Hal on universities as control systems

DOES A UNIVERSITY ACT LIKE A CONTROL SYSTEM?

To paraphrase sociologist Harold Garfinkel, one way to find some control
systems is to introduce conflict into social relations. I have been
actively involved in various attempts to modify university policy over the
years, from opening financial records to public inspection and promotion
and tenure files to candidates' inspection to advising faculty, staff and
students on grievances, and to being a pretty active union and faculty
council member on occasion. From this experience inter alia I think I can
infer how a university comes to operate as a control system, in cases in
which university employees feel obliged to say "no" on behalf of their
employer. There is another world of capital solicitation and investment
in which separate inputs are brought into play. I'll just start here with
an exploration of what may broadly called the grievance control system.

Let me take my five-year struggle to open promotion and tenure files as an
example (too late for myself, but ah well). As I began my involvement in
the issue by asking administrators concerned why the files could not be
opened, I set off two alarms in them. I could both see the alarm in their
manner and hear it in their words. One form of alarm was an awareness
that siding with me would entail explaining oneself and defending one's
position to any number of other faculty, administrators and trustees.
This is true of virtually any change. The probability of resistance to
sticking one's neck out rises across offices with a broader mood of what
might well be called antidisestablishmentarianism at a point in the
international cycle where intergenerational political transfer of power
occurs, as to Gorbachev from Chernenko and to Clinton from Reagan/Bush.
In times like this off campus and on, I am advising people not to (and
refraining myself from) expect(ing) people to enter appearances, schedule
hearings quickly, or even decide they are the ones who should decide an
issue. In so doing I become part of the social feedback loop which makes
it unlikely that anyone will say "yes" to a change in university issues.
The higher the level of justification presented for change, the more
dangerous it becomes for administrators to act except to say that they
somehow cannot undo a firing or a denial of permission to see a file,
preferably because "I'm not the person you should be dealing with" and if
necessary simply by affirming a lower-level decision.
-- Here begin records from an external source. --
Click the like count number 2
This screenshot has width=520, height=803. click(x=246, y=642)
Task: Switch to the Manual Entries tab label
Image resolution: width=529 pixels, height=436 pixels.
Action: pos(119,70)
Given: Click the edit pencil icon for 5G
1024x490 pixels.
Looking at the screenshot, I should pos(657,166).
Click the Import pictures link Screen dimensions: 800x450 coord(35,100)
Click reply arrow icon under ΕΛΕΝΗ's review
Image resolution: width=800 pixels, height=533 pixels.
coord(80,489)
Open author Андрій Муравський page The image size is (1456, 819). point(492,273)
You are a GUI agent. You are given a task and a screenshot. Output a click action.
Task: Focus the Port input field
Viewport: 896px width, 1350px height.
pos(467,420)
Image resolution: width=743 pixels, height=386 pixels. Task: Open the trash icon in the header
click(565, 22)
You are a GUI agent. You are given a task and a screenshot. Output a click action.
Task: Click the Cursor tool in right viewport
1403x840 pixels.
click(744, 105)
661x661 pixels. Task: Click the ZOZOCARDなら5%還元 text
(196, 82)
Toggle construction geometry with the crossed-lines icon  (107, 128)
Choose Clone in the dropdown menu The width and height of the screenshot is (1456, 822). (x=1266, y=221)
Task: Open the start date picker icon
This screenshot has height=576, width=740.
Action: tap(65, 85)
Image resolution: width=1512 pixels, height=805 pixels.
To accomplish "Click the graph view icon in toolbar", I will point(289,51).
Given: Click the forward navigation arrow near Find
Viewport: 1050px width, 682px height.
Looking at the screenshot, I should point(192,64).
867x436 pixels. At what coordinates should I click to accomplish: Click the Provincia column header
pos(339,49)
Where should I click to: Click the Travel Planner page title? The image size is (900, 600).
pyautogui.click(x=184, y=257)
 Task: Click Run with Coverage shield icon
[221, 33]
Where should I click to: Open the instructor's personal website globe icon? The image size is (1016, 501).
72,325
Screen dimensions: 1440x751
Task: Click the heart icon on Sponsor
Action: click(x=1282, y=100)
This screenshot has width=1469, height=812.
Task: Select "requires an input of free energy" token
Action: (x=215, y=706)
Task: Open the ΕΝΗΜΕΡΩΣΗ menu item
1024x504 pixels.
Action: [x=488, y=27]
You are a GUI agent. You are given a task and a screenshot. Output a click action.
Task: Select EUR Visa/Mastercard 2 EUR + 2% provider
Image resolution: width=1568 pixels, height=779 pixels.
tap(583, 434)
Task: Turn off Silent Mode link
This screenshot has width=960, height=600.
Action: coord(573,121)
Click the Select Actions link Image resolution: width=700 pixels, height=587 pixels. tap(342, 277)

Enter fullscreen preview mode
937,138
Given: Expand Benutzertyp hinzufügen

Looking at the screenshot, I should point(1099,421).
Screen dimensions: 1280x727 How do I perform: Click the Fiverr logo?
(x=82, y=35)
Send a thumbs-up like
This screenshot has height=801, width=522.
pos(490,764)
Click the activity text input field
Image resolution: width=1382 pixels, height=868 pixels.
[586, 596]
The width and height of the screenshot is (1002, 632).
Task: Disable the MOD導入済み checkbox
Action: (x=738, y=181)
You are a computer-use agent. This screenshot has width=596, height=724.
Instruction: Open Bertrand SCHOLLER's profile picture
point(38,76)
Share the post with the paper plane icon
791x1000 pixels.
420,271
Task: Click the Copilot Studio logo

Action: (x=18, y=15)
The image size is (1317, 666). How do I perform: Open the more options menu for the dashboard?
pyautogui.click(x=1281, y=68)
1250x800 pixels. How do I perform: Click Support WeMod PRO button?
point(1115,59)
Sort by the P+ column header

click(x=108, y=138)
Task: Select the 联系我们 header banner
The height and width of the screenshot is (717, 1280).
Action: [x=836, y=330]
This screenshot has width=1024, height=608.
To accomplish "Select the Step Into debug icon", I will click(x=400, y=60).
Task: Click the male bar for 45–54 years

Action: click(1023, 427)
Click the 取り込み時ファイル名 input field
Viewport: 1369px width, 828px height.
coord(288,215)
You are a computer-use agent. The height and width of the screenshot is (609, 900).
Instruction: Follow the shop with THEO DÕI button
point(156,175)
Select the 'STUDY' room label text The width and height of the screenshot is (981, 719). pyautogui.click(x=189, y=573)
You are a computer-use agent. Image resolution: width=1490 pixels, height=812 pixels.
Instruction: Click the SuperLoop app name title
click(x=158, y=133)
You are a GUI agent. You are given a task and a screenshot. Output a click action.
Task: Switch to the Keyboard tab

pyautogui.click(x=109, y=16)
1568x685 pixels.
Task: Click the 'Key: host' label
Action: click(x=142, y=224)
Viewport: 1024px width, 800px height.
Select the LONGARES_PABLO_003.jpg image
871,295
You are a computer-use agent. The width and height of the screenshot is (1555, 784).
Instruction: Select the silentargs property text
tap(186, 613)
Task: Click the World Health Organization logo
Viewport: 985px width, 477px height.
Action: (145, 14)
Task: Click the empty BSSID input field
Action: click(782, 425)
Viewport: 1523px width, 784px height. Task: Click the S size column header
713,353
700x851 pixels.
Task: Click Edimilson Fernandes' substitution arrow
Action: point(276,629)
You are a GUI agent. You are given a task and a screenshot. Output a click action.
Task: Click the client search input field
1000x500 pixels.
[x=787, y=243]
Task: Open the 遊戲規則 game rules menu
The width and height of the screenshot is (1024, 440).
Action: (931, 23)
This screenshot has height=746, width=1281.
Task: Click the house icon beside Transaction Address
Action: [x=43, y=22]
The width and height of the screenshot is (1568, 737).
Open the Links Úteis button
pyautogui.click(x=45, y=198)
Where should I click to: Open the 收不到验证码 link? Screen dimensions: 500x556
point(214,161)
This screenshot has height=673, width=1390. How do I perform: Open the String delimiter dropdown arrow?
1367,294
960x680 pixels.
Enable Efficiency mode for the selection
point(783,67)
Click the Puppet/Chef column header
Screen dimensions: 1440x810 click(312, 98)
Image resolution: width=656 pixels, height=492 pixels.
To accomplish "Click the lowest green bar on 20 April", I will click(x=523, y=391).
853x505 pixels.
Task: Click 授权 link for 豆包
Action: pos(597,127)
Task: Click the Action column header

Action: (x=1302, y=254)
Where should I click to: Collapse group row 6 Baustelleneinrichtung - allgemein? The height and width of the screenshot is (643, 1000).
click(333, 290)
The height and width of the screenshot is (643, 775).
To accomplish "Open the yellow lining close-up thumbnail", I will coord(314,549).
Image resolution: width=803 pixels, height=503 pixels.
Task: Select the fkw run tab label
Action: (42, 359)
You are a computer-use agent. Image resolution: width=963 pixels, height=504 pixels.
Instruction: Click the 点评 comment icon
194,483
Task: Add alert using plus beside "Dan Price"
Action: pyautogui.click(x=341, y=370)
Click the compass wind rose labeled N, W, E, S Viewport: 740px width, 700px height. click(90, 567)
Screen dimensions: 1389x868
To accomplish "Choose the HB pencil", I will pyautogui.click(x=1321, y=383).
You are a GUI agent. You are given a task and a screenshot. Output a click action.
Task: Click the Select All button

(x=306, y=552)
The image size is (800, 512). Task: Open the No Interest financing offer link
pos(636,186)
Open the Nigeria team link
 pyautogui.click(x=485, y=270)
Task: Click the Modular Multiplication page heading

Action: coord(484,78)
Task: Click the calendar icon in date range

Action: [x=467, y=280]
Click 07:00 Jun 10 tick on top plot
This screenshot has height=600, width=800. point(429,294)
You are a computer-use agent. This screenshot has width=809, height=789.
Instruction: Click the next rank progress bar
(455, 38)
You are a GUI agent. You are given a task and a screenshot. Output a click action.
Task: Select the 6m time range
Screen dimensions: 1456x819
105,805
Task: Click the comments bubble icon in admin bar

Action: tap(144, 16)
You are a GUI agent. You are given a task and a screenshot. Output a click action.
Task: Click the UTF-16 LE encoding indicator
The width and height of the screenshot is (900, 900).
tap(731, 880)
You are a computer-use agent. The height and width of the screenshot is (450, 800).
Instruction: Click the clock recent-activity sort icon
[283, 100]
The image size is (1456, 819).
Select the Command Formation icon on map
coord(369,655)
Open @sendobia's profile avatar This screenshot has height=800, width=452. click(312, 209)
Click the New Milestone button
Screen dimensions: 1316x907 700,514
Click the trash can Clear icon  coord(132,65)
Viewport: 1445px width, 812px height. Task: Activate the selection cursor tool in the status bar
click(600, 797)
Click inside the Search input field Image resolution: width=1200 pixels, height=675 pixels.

The other alarm is personal. In the case of opening P&T files one
confronts the reality that in a threatening social world we all invest
ourselves in keeping secrets from those we evaluate about what we think of
them and their action. As I recognize that my position on file access
requires me to identify myself and give my address on all "blind" reviews
I write, or to send copies of letters to all evaluees including those who
waive their right to see what I say. I found administrators defending the
confidentiality of their own evaluation-writing in the context of telling
me why candor (oxymoronically) requires confidentiality in the P&T
process.

The control referents are simultaneously personal and organizational. On
the one hand each of us has our own referent experience of pain to set off
the alarms and make us heed them. As PCT suggests, you need to address
that level of personal perception in order to have a chance of muting
anyone's alarm. On the other hand, my capacity to say no also rests on
the solidarity with which I and other no-sayers unite in resistance to the
change. Mixed in with personal referents one will find references to what
the mission of the university requires, and a developing rhetoric of union
among naysayers on organizational demands and principles. To assuage this
alarm one needs assurance that colleagues and superiors are entertaining
change themselves.

It also happens that administrators do say yes. When they do, I find that
they let go of their fears. When they do, and when they have experienced
dialogue with would-be changers in the interim, they suddenly find that
their room for no becomes much more restricted--for instance at IU in not
allowing the faculty member to see names of authors of unsolicited student
letters, and experimenting with change becomes more of intriguing than
threatening. I can see particularly in a settlement of a personal
grievance (as Mennonites find in victim-offender reconcilation meetings),
that parties suddenly begin taking off on new issues together (e.g., for
a ROTC student who lost her scholarship, on how she could now build a
strong military career), and virtually lose sight of what the conflict was
about. Goals become shorter term, and give way to new foci of interaction
rapidly. I would argue that in this mode concern for bringing perceptions
to referents gives way to celebration of the sensation of how the parties
are "going out of their way for each other"--on the sense that each is
coming up with new goals of the moment in response to the goals of the
other.

I think it's a model, but many are those who have said I'm too anecdotal
and free with my language (as by using metaphors and the first person),
and that I am neither scientific in my inquirer nor a genuine modeler of
interaction. Who knows? I will say that much of what I write is a
shorthand statement of something I have spent a lot of time supporting and
deriving in past writing. Rather than start rewriting it all, let me just
say that I'll be happy to provide supporting data/literature for whatever
bald statements of mine seem particularly questionable to readers.